_EXERCISE PROMPT:_ Please reproduce, exactly and with nothing added, the line containing "VAX-TROVE-8DR-OSDP (85, 1504)" and every line after it to the end of the records.
····················
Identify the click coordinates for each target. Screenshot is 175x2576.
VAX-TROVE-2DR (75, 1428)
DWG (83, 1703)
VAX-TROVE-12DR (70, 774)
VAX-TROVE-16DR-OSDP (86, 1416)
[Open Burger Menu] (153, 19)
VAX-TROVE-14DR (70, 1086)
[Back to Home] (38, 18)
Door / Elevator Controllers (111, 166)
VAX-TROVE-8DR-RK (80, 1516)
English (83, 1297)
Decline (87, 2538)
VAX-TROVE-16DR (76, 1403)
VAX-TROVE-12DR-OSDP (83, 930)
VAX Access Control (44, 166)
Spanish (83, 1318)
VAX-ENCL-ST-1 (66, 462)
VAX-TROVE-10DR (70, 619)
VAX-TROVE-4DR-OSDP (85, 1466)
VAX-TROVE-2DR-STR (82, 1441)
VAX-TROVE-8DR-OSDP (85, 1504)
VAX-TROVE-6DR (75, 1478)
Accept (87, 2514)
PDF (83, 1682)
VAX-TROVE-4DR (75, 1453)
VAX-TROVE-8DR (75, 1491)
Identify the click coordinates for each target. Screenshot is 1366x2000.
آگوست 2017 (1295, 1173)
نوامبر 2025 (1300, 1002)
····················
_TASK RESPONSE:_
VAX-TROVE-8DR-OSDP (85, 1504)
VAX-TROVE-6DR (75, 1478)
Accept (87, 2514)
PDF (83, 1682)
VAX-TROVE-4DR (75, 1453)
VAX-TROVE-8DR (75, 1491)
Identify the click coordinates for each target. Screenshot is 1366x2000.
آگوست 2017 (1295, 1173)
نوامبر 2025 (1300, 1002)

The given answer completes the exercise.